● PROBLEM DESCRIPTION:
Determine how many lines in the entries below contain the word "color". The reply is that number alone.

● INPUT DATA:
--
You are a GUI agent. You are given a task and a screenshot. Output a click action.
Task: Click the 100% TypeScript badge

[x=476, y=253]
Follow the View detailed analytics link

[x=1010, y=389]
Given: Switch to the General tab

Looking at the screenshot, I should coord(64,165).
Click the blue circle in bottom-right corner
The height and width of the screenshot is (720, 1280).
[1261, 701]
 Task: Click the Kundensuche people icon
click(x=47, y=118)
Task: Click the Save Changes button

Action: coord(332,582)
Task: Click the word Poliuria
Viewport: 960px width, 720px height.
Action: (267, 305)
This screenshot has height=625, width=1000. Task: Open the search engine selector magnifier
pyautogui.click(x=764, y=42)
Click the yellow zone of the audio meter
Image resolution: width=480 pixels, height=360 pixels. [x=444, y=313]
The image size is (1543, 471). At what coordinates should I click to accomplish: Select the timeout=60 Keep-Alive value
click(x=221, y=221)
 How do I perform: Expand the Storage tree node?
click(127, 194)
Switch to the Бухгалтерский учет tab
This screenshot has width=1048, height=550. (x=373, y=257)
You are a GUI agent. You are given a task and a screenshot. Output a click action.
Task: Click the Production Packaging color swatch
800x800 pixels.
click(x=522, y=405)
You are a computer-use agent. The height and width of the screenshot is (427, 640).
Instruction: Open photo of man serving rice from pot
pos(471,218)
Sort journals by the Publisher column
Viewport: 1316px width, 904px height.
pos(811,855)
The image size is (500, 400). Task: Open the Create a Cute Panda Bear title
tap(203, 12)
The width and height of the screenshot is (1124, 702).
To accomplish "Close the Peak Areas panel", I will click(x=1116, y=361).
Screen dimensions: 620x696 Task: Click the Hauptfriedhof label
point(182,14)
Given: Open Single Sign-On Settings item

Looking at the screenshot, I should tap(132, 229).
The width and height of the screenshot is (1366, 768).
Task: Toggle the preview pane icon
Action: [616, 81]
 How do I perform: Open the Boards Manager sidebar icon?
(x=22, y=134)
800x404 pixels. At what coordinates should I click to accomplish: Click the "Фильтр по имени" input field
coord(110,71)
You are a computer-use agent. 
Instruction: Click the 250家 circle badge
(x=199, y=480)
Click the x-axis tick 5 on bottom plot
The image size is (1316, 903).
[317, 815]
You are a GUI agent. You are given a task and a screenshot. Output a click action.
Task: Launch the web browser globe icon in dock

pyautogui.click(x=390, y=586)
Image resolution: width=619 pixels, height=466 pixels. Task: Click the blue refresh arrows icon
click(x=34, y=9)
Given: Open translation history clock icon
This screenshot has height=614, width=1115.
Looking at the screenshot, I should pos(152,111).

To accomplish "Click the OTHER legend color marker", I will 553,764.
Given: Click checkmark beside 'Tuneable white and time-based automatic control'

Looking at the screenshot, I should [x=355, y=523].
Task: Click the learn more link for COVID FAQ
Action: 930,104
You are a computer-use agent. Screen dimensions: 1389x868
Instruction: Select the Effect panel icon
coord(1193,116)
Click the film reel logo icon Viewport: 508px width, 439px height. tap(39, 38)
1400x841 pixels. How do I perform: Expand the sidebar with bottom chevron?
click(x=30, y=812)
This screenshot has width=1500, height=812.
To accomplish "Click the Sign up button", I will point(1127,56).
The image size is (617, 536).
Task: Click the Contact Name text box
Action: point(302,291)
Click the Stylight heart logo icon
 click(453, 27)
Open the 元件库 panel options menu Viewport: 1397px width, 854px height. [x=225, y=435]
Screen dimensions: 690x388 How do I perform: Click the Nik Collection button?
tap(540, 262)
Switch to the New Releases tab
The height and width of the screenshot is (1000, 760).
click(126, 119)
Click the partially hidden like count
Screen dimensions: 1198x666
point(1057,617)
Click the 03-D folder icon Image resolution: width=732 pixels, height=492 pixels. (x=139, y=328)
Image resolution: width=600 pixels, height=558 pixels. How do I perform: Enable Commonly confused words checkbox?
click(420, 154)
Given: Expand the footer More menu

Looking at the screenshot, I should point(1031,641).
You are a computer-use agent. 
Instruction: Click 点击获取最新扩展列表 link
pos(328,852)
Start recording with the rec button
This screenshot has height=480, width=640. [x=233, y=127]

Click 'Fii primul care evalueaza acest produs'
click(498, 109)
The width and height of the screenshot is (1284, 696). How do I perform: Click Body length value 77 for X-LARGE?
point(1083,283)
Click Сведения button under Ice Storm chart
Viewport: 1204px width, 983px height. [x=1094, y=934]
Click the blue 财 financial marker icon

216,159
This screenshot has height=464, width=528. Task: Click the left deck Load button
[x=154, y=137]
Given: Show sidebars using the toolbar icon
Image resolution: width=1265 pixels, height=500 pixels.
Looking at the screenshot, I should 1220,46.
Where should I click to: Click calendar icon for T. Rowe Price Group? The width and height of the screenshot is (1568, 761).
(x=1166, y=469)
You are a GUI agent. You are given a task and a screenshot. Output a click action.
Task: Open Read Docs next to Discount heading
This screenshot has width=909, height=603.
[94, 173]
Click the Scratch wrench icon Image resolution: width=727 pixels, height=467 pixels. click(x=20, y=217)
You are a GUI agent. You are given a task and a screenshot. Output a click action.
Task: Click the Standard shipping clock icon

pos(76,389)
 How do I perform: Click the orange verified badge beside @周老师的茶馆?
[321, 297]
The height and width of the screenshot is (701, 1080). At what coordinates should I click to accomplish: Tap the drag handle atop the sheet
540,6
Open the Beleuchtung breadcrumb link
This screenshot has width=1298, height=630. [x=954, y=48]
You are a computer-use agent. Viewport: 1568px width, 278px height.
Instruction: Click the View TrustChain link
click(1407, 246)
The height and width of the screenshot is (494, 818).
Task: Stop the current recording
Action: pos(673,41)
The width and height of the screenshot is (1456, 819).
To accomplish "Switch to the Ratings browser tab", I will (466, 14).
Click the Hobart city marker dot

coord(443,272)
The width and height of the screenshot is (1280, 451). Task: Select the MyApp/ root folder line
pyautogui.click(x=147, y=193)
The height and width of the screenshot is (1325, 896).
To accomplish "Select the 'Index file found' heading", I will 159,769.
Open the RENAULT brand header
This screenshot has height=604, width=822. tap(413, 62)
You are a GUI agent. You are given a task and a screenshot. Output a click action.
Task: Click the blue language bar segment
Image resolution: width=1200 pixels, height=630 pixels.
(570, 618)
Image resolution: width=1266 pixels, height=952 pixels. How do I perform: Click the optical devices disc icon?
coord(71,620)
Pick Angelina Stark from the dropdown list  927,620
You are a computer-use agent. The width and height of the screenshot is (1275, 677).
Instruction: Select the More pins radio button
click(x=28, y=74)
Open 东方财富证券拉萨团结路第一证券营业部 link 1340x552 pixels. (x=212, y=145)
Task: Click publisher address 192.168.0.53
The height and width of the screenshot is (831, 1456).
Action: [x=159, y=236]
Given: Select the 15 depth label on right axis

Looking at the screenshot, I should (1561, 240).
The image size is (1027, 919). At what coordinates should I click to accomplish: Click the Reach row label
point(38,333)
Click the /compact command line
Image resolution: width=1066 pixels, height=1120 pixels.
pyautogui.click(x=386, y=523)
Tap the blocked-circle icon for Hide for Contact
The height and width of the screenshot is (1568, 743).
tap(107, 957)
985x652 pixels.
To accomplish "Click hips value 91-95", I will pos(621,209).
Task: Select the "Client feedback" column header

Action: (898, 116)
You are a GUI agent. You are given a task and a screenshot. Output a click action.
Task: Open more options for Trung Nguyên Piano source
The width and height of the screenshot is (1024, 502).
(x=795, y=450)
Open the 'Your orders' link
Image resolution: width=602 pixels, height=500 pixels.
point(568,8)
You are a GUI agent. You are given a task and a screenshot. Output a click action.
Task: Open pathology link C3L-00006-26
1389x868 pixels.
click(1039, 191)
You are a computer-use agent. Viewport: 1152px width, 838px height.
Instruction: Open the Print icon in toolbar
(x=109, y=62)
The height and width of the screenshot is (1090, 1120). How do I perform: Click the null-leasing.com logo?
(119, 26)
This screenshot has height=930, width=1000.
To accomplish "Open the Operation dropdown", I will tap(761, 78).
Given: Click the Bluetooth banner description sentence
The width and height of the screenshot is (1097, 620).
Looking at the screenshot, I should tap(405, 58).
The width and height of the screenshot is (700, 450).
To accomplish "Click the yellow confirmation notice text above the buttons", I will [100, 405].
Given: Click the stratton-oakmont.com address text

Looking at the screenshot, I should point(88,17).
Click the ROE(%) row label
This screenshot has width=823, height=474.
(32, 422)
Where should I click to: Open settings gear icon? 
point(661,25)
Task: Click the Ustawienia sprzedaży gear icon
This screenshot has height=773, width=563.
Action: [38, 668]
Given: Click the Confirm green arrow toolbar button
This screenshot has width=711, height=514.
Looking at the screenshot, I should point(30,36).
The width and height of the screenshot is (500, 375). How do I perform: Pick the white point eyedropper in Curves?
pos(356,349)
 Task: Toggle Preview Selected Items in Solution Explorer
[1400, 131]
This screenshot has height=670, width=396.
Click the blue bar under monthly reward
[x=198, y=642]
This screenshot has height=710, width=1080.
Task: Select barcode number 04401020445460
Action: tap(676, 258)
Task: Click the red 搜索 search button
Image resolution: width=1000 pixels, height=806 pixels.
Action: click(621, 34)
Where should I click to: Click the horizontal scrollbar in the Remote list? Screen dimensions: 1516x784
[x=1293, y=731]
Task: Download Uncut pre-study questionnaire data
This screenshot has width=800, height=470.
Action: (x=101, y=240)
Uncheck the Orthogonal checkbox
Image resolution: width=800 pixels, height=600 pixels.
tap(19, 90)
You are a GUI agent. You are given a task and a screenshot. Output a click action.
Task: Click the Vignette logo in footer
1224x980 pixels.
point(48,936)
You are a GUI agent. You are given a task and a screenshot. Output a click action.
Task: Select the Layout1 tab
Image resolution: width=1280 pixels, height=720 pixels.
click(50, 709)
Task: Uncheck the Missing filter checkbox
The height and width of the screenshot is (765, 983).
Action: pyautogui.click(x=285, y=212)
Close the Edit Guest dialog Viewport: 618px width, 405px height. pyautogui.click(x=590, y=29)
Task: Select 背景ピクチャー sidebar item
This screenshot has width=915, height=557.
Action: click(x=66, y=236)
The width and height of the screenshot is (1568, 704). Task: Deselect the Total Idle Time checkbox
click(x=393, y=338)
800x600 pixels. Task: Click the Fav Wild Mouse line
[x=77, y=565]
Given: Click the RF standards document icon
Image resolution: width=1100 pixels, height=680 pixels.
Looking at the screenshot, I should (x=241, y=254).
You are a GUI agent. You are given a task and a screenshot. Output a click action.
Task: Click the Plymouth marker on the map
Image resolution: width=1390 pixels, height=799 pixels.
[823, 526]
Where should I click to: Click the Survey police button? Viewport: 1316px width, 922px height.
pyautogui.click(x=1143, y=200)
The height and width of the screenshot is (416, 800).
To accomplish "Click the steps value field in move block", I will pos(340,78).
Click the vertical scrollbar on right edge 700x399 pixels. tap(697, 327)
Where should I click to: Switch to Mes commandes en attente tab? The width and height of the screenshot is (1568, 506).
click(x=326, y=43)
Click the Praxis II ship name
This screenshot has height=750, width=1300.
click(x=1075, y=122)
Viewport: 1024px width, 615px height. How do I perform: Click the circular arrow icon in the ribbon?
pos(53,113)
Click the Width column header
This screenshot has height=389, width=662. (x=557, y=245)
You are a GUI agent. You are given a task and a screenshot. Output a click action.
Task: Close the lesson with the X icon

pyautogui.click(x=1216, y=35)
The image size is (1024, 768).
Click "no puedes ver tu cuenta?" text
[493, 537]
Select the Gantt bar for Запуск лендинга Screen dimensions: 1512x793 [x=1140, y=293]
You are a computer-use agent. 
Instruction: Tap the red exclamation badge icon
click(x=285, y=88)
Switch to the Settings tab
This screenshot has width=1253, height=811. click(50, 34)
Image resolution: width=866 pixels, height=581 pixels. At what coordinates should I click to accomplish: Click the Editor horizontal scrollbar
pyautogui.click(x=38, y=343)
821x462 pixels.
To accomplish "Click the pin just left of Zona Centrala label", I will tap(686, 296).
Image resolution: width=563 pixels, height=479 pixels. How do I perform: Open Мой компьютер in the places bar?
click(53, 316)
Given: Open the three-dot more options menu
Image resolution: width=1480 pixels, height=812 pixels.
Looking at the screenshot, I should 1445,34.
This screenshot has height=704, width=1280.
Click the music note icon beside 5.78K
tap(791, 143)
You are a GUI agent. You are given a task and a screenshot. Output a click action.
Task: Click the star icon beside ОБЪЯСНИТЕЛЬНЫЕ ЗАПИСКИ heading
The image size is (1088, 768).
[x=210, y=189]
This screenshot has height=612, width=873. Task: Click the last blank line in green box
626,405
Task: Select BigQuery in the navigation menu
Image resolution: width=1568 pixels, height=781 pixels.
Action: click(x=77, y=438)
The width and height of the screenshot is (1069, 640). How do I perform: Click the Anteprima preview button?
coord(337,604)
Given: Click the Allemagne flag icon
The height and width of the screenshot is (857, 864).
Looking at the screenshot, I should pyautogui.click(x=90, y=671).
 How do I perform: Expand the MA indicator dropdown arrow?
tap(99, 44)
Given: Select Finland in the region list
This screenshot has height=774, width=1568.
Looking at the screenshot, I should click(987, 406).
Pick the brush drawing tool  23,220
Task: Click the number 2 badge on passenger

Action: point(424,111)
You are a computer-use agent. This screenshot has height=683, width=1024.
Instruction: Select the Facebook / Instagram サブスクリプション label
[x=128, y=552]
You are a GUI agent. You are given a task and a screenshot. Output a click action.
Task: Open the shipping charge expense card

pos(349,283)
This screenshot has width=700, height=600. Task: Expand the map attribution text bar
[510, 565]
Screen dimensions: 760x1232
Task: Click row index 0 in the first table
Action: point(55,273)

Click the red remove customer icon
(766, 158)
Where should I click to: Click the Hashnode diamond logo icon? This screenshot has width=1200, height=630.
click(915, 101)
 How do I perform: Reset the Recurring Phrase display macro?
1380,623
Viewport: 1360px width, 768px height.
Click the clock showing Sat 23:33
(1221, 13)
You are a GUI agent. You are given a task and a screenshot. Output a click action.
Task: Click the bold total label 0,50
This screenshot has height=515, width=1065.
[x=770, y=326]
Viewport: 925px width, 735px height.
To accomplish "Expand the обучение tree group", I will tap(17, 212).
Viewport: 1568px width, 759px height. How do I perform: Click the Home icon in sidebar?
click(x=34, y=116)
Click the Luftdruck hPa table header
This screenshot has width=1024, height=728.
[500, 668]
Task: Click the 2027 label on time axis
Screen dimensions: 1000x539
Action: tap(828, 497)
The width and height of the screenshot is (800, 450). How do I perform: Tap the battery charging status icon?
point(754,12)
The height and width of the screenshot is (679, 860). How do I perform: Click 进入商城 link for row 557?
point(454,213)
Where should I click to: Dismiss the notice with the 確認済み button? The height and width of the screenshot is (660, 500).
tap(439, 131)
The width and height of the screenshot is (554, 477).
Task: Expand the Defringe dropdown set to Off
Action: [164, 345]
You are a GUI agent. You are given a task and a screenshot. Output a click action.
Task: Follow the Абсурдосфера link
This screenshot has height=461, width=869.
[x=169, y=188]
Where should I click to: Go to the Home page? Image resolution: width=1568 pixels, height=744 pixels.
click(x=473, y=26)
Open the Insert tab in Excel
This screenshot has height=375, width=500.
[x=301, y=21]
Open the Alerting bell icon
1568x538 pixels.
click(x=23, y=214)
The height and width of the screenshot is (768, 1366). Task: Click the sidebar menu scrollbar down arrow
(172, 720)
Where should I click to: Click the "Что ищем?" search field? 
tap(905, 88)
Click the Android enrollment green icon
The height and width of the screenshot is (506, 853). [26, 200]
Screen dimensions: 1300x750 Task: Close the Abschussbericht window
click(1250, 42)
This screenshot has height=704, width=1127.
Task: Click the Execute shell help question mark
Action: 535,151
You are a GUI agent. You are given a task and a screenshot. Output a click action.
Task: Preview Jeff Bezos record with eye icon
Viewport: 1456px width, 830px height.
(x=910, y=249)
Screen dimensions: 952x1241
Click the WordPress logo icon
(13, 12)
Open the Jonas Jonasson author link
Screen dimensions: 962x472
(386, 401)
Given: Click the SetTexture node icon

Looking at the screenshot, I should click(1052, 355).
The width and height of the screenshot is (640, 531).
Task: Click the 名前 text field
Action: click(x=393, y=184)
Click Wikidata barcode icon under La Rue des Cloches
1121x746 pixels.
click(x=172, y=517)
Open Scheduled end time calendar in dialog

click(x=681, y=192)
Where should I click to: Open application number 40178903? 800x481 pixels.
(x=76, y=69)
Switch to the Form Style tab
--
● COMPLETED EXERCISE:
2